The Bloody Judge
Circus of Fear
The Blood of
Fu Manchu
The Castle of Fu Manchu
The Blue Underground Christopher Lee Collection
Reviewed by Glenn Erickson
Blue Underground produces consistently superior DVDs; although a relatively new name, its principals
have been doing the same for other companies (mainly Anchor Bay) since the DVD revolution ushered in
a land-office business in obscure horror fare.
The Christopher Lee Collection is a package of decidedly down-market titles presented in
sterling condition and authoritative context, and will be a must-buy for Chris Lee fans as well as
horror aficionados like Savant. After reading about unseeable films for 30 years, it's
just too tempting to find out what one's missed.
None of the pictures here carry high reputations, but Blue Underground may be rescuing a couple of
them from ill repute with its beautiful, spotless uncut presentations. Most older reviews dismissed
the Jesus Franco films in this collection for horrible color and terrible editing. One 1970 reviewer
despaired at the hopelessness of assessing The Castle of Fu Manchu after finding out
that his review print had been cut by 30 minutes!

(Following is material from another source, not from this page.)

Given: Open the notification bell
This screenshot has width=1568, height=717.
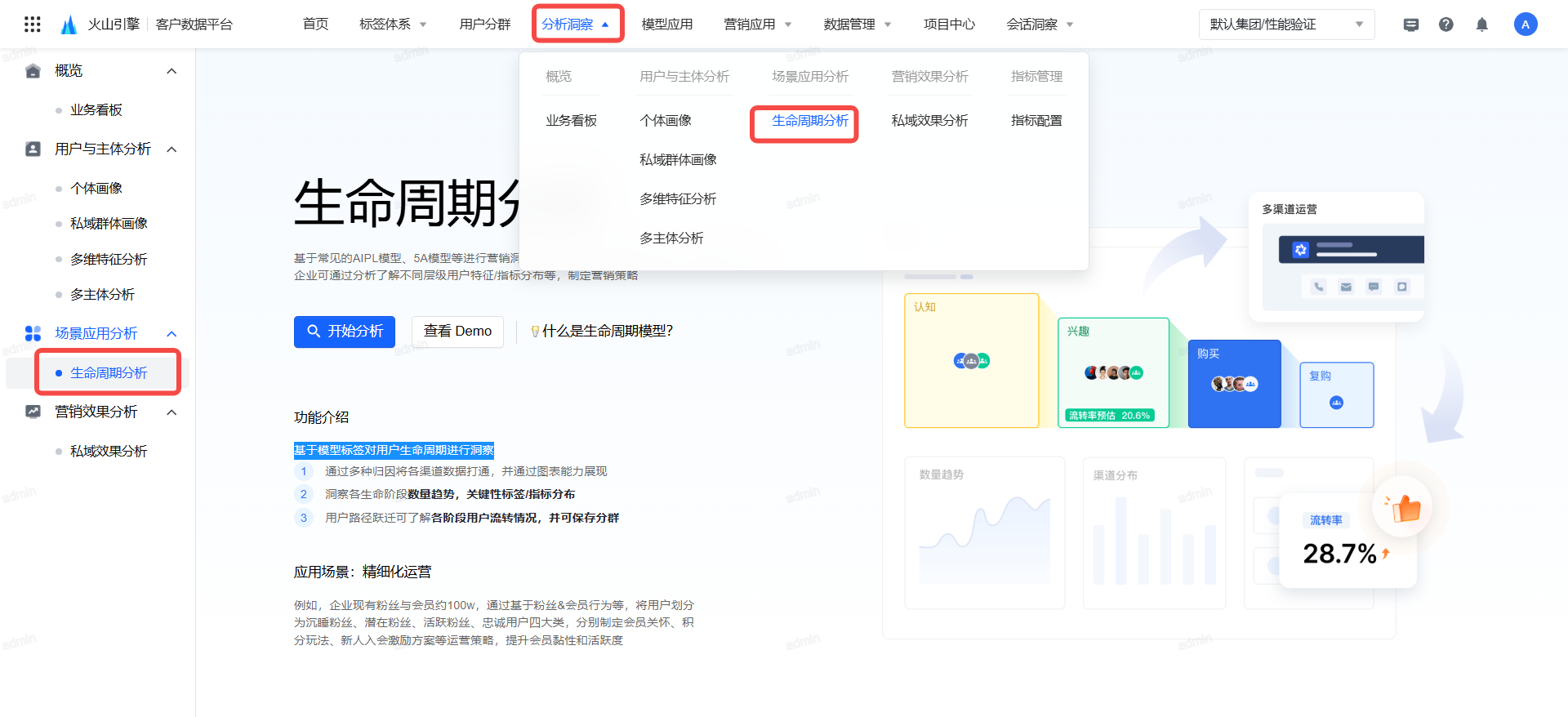Looking at the screenshot, I should pyautogui.click(x=1481, y=24).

All four pictures have been reconstituted to
their full original lengths.
Three of the films are available separately, but The Bloody Judge is presently only sold as
part of the four-disc boxed set.
The Blood of Fu Manchu
Blue Underground
1968 / Color / 1:78 anamorphic 16:9 / 94 min. / Against All Odds, Fu Manchu and the Keys of Death, Fu Manchu and the Kiss of Death,
Fu Manchu's Kiss of Death, Fu-Manchú y el beso de la muerte, Kiss and Kill,
Kiss of Death, Der Todeskuss des Dr. Fu Manchu / Street Date September 30, 2003 / $59.95 / 19.95 separately
Starring Christopher Lee, Götz George, Richard Greene, Maria Rohm,
Tsai Chin, Howard Marion-Crawford, Ricardo Palacios, Loni von Friedl, Shirley Eaton
Cinematography Manuel Merino
Production Designer Peter Gasper
Editors Stanley Frazen, Waltraut Lindenau, Allan Morrison,Ángel Serrano
Written by Jesus Franco, Manfred R. Köhler, Peter Welbeck from stories by Sax Rohmer
Produced by Harry Alan Towers
Directed by Jesus Franco
Synopsis:
Fu Manchu and his nefarious daughter Lin Tang (Christopher Lee and Tsai Chin) have
set themselves up in South America to distill a delayed poison that can be delivered by
human contact. Ten kidnapped females are given the venom, and dispatched to slay Fu's enemies in
capitals across the world. When he's blinded by a kiss, Nayland Smith (Richard Greene) deduces
that Fu must be in South America, and gets his helper Dr. Petrie (Howard Marion-Crawford) to
take him there. Meanwhile, adventurer-archeologist Carl Jansen and Ursula (Götz George and
Maria Rohm) fall into Fu's clutches while avoiding her father's murderer, the scurvy
bandit Sancho Lopez (Ricardo Palacios).
Harry Allan Towers had a stop-start career as a writer and producer of English TV shows and movies
until he struck it big with The Face of Fu Manchu in 1965, starring Christopher Lee as the
racist villain not seen on the screen for 25 years. Face was a clever European coproduction
that blended German stars from the Edgar Wallace thrillers with better-known English talent
like Nigel Green. Thrills borrowed from James Bond won it a worldwide release from Warner Brothers.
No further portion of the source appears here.